(Dataset records)
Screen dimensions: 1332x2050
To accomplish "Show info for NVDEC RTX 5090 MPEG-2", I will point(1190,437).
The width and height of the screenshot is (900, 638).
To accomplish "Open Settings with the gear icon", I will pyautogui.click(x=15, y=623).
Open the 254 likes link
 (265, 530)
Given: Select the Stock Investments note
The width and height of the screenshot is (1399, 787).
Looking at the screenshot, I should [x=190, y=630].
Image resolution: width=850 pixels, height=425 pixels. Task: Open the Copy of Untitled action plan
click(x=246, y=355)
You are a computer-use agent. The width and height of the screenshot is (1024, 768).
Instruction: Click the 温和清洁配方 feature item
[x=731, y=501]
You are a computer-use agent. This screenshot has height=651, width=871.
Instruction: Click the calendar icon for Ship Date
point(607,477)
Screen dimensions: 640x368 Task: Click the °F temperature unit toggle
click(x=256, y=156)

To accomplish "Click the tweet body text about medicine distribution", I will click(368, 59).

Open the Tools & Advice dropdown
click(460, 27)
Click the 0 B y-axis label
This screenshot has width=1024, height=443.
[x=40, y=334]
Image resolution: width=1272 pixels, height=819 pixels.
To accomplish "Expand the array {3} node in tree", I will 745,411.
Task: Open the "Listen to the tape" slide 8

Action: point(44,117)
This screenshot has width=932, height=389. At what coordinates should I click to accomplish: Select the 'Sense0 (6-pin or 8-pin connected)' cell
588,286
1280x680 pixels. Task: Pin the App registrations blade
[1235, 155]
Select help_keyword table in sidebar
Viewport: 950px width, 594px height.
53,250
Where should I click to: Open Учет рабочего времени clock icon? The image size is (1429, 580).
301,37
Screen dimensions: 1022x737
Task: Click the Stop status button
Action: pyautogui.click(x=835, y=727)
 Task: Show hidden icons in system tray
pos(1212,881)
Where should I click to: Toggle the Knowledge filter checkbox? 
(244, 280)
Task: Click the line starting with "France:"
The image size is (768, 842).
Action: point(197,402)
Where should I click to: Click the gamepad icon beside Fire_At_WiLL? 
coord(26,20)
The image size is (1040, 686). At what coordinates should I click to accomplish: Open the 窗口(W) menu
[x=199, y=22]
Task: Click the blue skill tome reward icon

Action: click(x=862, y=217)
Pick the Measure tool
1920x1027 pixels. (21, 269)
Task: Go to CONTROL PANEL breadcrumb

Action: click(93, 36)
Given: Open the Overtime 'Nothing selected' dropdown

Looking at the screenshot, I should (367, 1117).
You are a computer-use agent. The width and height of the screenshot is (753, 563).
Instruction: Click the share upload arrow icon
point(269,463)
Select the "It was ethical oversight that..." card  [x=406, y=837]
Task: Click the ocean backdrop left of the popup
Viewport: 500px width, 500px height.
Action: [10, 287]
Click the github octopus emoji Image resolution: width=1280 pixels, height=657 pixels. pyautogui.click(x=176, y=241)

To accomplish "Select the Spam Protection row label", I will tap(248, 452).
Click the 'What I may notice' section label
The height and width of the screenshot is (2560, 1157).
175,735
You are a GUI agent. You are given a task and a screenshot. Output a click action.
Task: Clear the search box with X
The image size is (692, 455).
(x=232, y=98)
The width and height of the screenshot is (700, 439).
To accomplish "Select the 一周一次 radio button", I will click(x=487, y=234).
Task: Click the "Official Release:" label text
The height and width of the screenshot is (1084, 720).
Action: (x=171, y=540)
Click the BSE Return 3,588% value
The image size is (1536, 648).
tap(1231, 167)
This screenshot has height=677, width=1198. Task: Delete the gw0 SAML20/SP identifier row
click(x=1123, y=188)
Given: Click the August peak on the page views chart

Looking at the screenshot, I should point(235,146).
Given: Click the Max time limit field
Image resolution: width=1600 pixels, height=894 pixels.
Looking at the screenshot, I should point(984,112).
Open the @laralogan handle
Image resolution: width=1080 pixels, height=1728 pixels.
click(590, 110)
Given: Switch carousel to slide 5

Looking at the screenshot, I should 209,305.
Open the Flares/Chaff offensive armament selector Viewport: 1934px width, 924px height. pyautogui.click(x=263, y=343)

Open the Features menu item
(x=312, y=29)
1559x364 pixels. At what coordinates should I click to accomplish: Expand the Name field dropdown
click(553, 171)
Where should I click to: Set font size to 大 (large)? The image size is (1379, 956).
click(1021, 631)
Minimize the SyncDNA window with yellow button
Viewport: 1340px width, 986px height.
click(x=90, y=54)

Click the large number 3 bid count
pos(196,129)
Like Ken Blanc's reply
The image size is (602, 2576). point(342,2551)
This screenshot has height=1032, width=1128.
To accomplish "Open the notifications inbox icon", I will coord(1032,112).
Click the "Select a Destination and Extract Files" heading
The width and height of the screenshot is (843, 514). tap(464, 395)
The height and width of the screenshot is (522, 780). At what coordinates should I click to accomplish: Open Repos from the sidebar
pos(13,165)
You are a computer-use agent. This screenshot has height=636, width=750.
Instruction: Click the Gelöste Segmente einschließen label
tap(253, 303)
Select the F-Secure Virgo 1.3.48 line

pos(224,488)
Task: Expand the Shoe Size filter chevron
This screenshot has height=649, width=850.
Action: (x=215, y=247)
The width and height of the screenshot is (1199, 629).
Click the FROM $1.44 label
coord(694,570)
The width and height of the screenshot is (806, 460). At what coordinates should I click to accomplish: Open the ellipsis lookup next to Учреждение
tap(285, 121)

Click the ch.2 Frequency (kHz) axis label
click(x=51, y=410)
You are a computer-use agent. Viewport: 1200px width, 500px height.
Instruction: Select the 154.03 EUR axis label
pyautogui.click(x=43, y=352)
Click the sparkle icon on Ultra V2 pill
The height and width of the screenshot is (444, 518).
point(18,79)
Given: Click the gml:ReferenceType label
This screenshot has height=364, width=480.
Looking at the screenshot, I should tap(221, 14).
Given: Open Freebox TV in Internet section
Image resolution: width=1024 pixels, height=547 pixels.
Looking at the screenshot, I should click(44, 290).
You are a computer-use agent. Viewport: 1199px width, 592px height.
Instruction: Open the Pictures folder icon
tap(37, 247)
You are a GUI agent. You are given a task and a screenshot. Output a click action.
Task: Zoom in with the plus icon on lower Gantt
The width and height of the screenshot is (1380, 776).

→ Work item: Could you copy every line from the records that mentions the word "text"?

→ Response area:
To accomplish "Click the tweet body text about medicine distribution", I will click(368, 59).
Task: Click the "Official Release:" label text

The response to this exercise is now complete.